Prendre refuge

B erlin aujourd’hui, Bâmiyân hier, quand deux âmes se rencontrent et se trouvent sous les étoiles, les réactions sont les mêmes. Des trajectoires se croisent et veulent y croire, mais il est parfois difficile de faire fi de son passé. De toute façon, personne n’a le choix, il faut continuer sa route. Ainsi tourne la roue des choses depuis la nuit des temps.

Des conteurs unis par l’amour des horizons lointains, la beauté des images et des mots s’associent ; le dépaysement est garanti.
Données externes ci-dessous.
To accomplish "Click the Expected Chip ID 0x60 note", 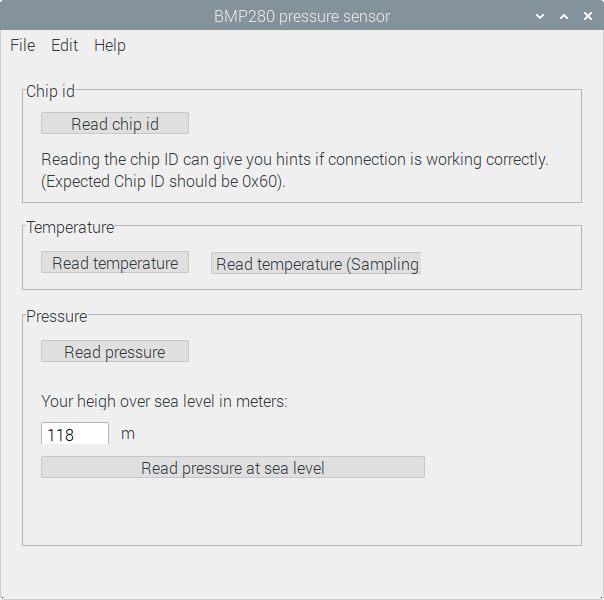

Zeina Abirached (Le piano oriental) met en scène un récit de Mathias Énard (prix Goncourt 2015 pour Boussole) dans Prendre Refuge. À quatre-vingts ans de distance, des couples se forment, l’un vers Kaboul alors que l’Europe et le Monde sont sur le point de s’enflammer, l’autre dans la capitale allemande au moment où la Syrie se désintègre. Canevas tout simple fait de bluettes assez convenues ? Non ! C’est toute l’histoire des Hommes dont il est question. Des héros de l’Antiquité aux réfugiés du XXIe siècle, tous finissent par emprunter les pas de Siddhārtha Gautama au cours de leur quête.
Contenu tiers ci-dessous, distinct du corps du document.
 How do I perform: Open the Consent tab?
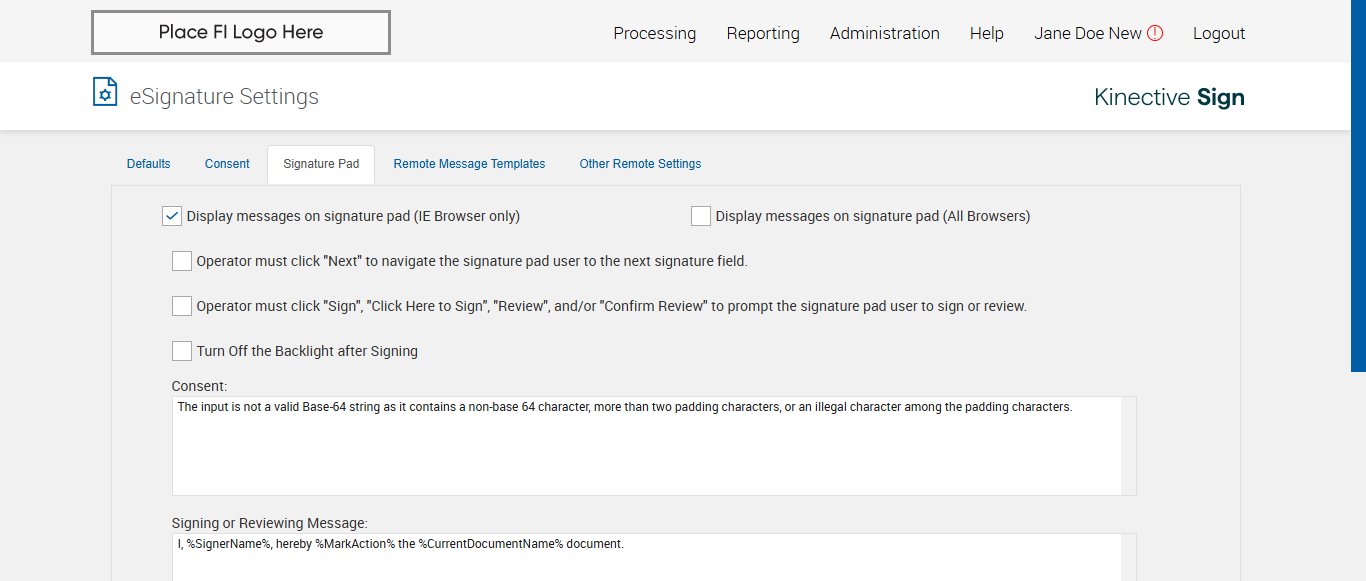pyautogui.click(x=227, y=164)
Formidable album où tous les enjeux actuels s’affrontent et s’entrechoquent, Prendre refuge est l’exemple type de la bande dessinée totale. Paroles et illustrations se fondent pour former une narration immersive et unique. Les mises en abyme et les ellipses s’enchaînent dans une encre de charbon. Les références et les allusions s’enchâssent naturellement, alors que les sentiments et les regards se perdent face à leur réalité. Mêlant une économie de moyens volontaire et une science exquise du bruitage et du découpage, la dessinatrice entraîne l’œil du lecteur dans les tréfonds de ses personnages. L’immersion est absolue, attention de ne pas y sombrer !

Pour autant, l’ouvrage reste abordable et passionnant à parcourir. Le scénario recèle tant d’humanité et de tendresse qu’il est impossible de ne pas tomber sous le charme de ces individus qui tentent juste de vivre tout simplement, un peu comme nous finalement.

Minimalisme de haute intensité, psychologie de haut vol et introspection aux ressorts universels, Prendre Refuge ne peut pas laisser indifférent. À lire d’urgence.